India mulls bringing natural gas under single unified tax regime

18th January 2019 By: Ajoy K Das - Creamer Media Correspondent

KOLKATA (miningweekly.com) – The Indian government has initiated moves to bring natural gas under the purview of the Goods and Service Tax (GST) offering succor to a large number of gas-based power plants stranded by high-priced fuel.

A Parliamentary committee on energy has batted in favour of including natural gas in the integrated pan-India GST structure. The committee notes that natural gas, as a clean energy source, should not be put at a disadvantage compared with other fuel, including coal, which is already under the integrated tax regime.

“Natural gas should be included in GST at it will rationalise various taxes imposed on it currently with a single rate and this will make the fuel cheaper and affordable,” the committee noted in its report.

Even the Petroleum and Natural Gas Ministry has come out supporting the inclusion of the fuel in GST. “Coal has been included in GST and levied a single tax rate of 5%, but natural gas is out of the unified tax regime.

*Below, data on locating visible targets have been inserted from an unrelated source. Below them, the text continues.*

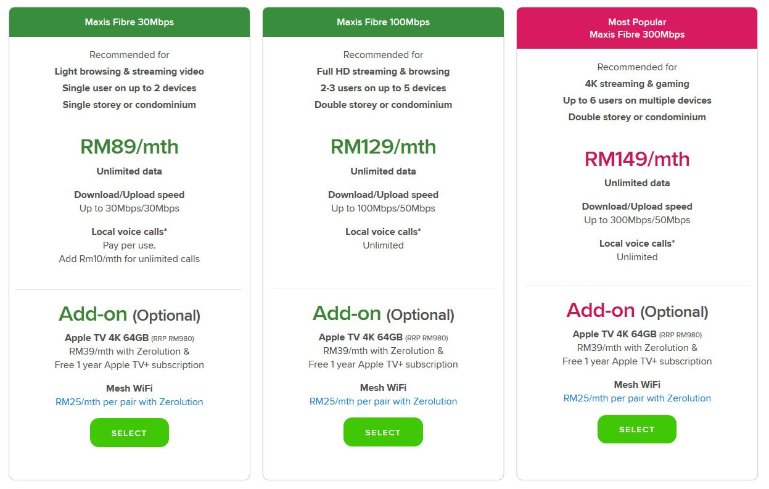Click Apple TV 4K 64GB on 300Mbps card
This screenshot has height=489, width=769.
point(637,334)
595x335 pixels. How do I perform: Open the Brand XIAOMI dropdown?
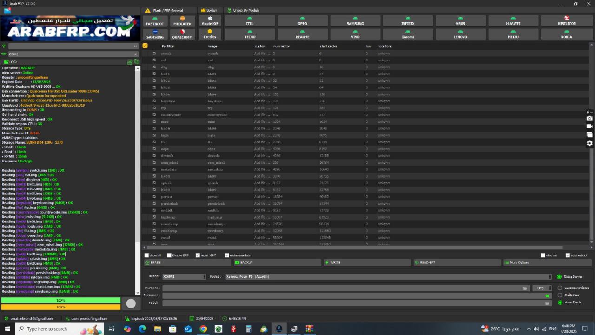pyautogui.click(x=204, y=276)
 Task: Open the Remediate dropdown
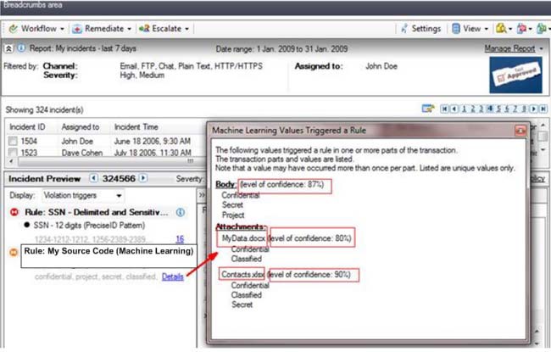point(102,29)
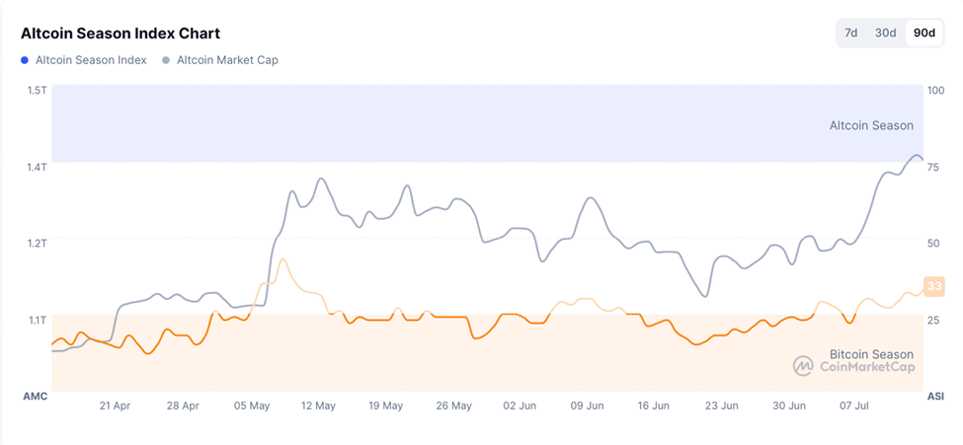Click the CoinMarketCap watermark text
Image resolution: width=963 pixels, height=445 pixels.
[867, 367]
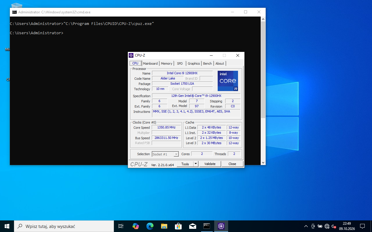Screen dimensions: 372x232
Task: Show hidden system tray icons chevron
Action: pyautogui.click(x=306, y=226)
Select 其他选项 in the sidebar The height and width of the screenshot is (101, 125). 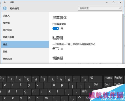[x=25, y=59]
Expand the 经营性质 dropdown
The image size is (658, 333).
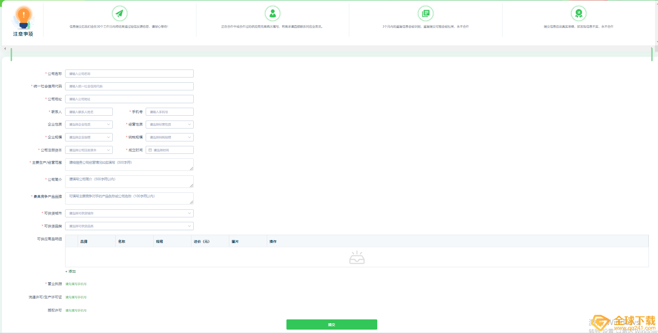pos(170,124)
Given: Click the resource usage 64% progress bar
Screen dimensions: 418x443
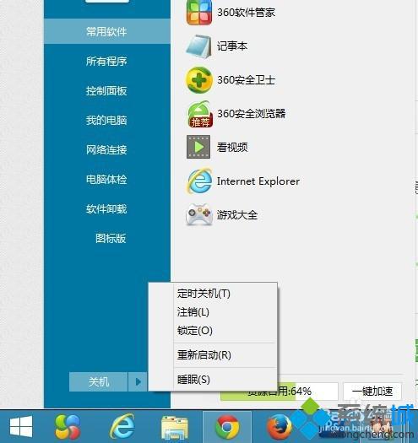Looking at the screenshot, I should pyautogui.click(x=280, y=392).
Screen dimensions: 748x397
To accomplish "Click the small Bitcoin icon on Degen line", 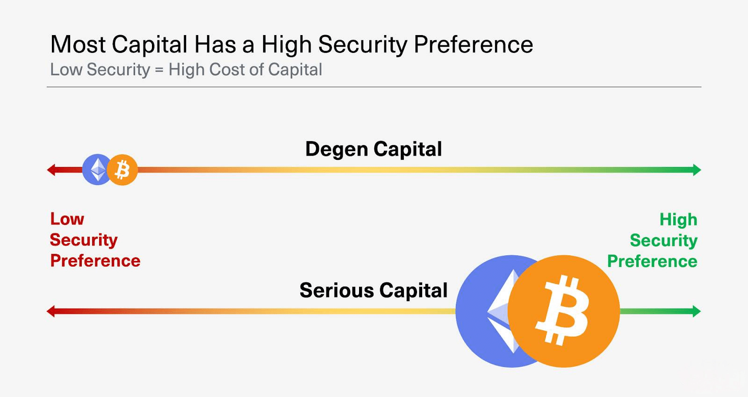I will (122, 170).
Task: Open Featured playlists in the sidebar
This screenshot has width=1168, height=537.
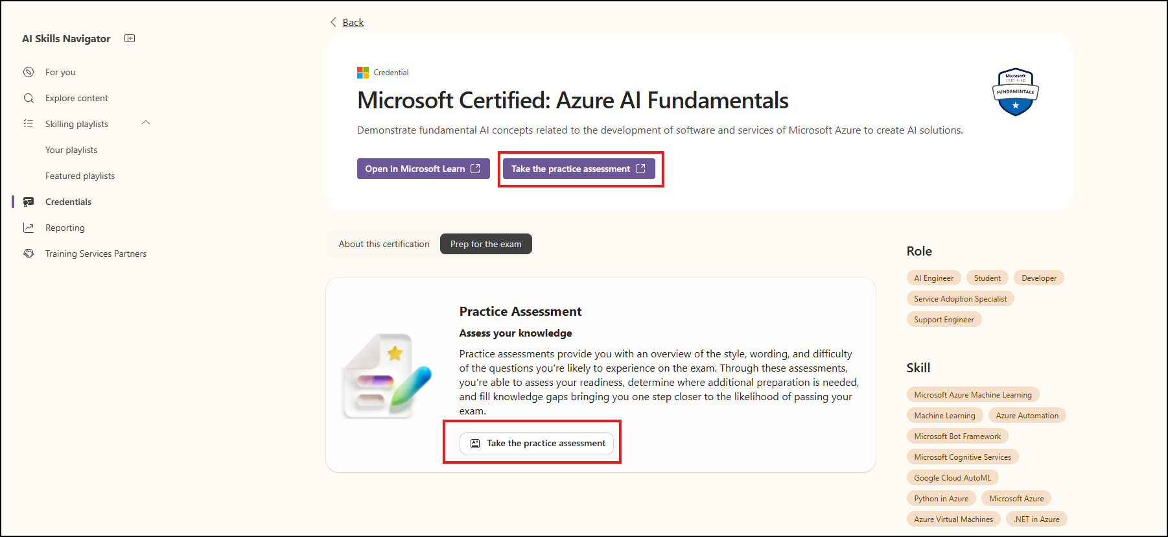Action: point(80,176)
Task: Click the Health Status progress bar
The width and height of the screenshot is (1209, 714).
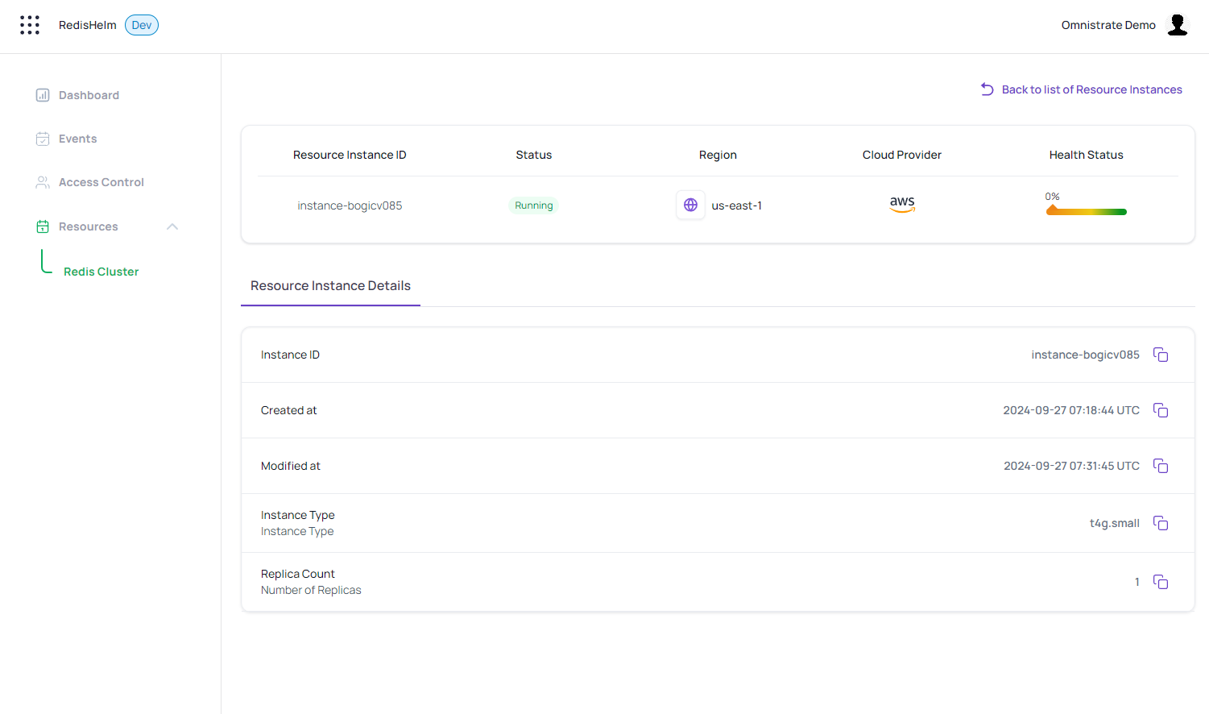Action: (x=1086, y=212)
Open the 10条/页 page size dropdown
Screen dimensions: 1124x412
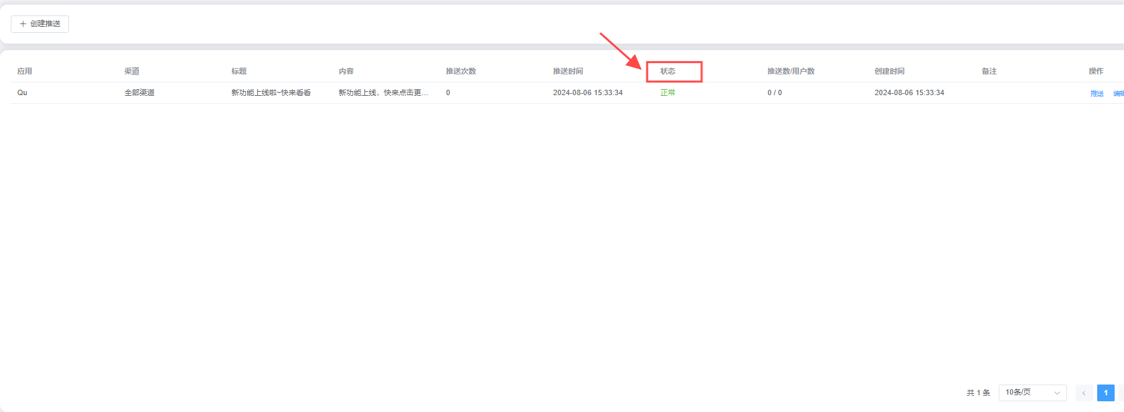point(1032,393)
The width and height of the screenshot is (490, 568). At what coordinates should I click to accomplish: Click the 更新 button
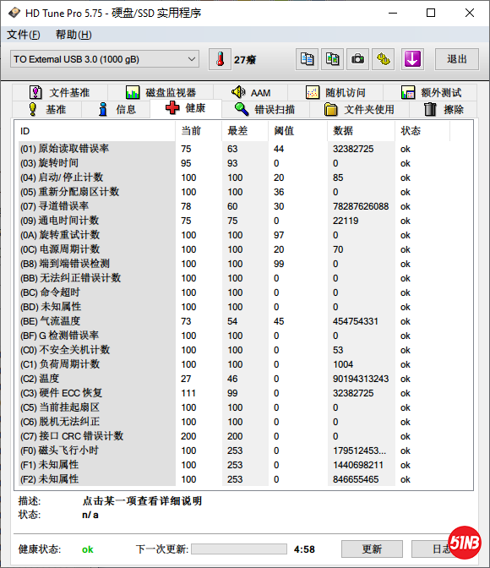[372, 549]
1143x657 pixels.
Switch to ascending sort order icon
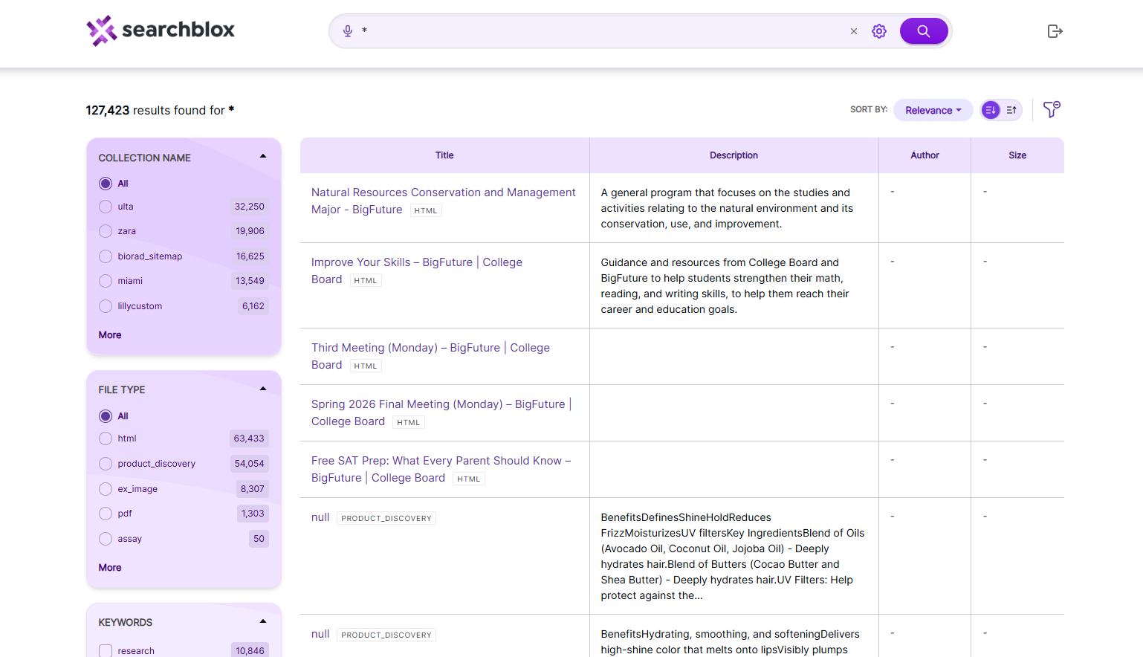coord(1011,110)

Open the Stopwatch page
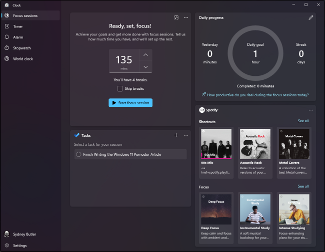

How fair is that?” Dharmendra Pradhan, Petroleum and Natural Gas Minister said in a statement.

While the government could put forward the proposal for inclusion of natural gas under GST, the final decision vested with the GST Council, the body comprising representatives of the federal and state governments and constitutionally empowered to make any changes to the GST structure.

Once included in GST, it would enable every producer and consumer along the chain to off-set the tax paid from the sale price of the final product using the fuel.

As things stood now, petroleum products like kerosene, naphtha, liquefied petroleum gas were under GST regime, but products like petrol, diesel, crude oil, natural gas, aviation turbine fuel were outside the unified tax structure.

The Petroleum and Natural Gas Ministry argued that putting natural gas under a single tax rate would provide relief to large number of gas-based power plants, which were currently idling unable to cope with high costs of imported natural gas and a shortage of domestic availability.

According to government data, about half of India’s 24.867 GW of aggregate gas-based power generation capacity was currently idle in the face of the high cost of fuel.

A GST rate on natural gas would help these power plants to lower their cost of fuel and also enable power producers to claim credit on tax paid on the fuel on their sale price.